Luego volvió a la realidad, era media tarde, y el sueño ya había desaparecido. Cadderly recordó los esqueletos y el olor a polvo, pero los detalles eran brumosos y poco claros. Bajó la mirada hacia el pergamino y se sorprendió por lo que allí había, como si algún otro lo hubiera escrito. Al principio de éste estaban escritas las palabras, lento… Niebla Roja… Alcanzándome… ¡Muy cerca! Y bajo éstas había un boceto de un pasillo largo, con nichos llenos de sarcófagos y una puerta agrietada al final.

—Conozco este sitio —empezó Cadderly con indecisión, luego se paró de repente, su alborozo y su serie de pensamientos se desorganizaron ante el insidioso y constante conjuro de bloqueo mental de Barjin.

Antes de que Cadderly pudiera contraatacar al súbito lapso, un grito que vino del corredor lo dejó helado en el sitio. Volvió la mirada a Newander que estaba igualmente inquieto.

—Eso no era la sacerdotisa de Sune —comentó el druida. Se lanzaron hacia el corredor.

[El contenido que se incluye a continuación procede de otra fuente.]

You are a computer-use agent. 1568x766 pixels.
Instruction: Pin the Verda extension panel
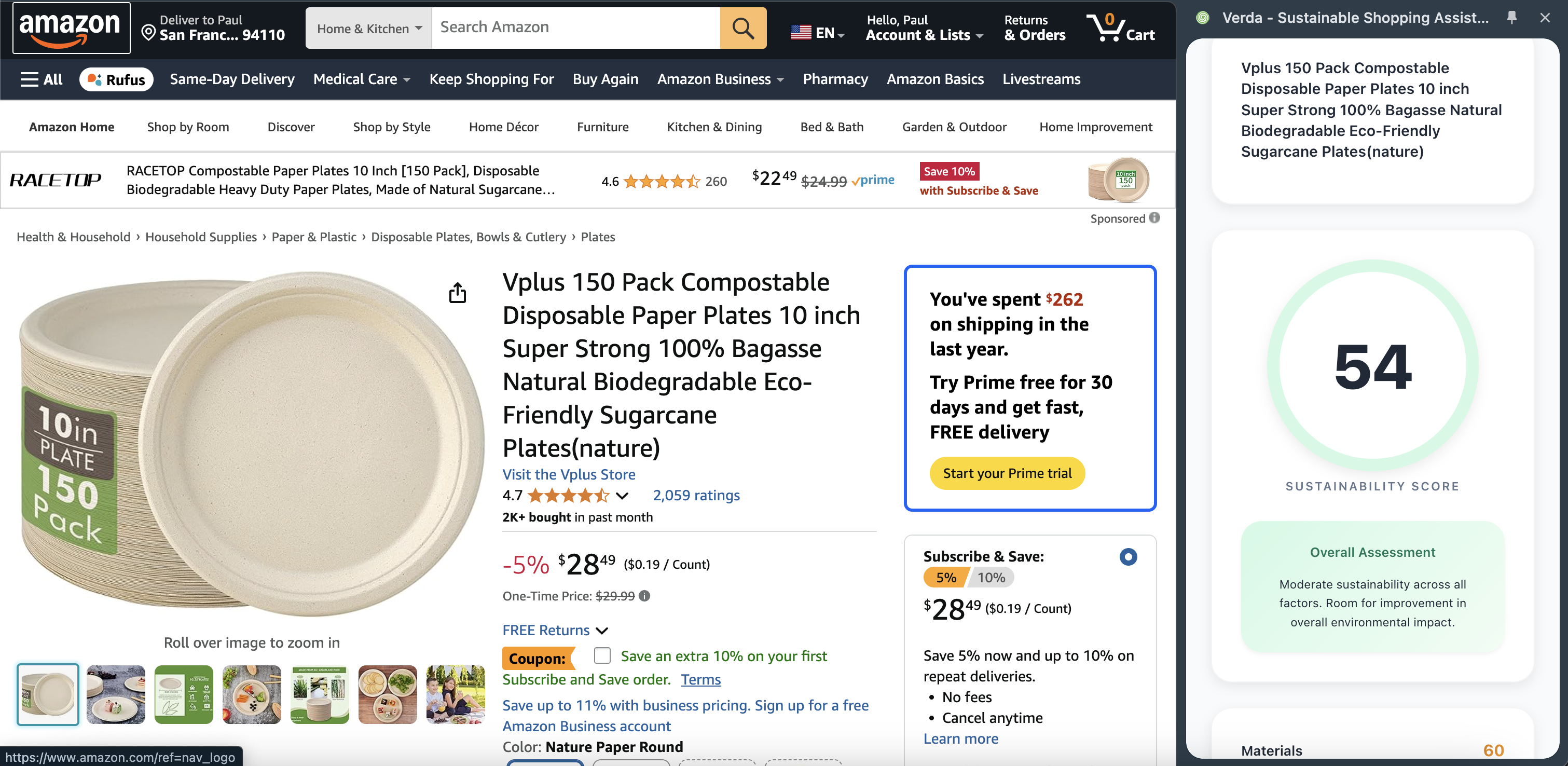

Allí estaba un clérigo de bonete gris, que aguantaba sus entrañas con las manos, con una expresión extraña en la cara, casi extasiada. Su túnica también era gris, aunque buena parte de ella estaba manchada de sangre, y cada segundo que pasaba salía más sangre, a borbotones, del abdomen abierto.

Cadderly y Newander no encontraron las fuerzas para acercarse a él de inmediato, de cualquier manera sabían la inutilidad de ello. Observaron con profundo horror cómo el clérigo cayó boca abajo y un charco de sangre se extendió a su alrededor.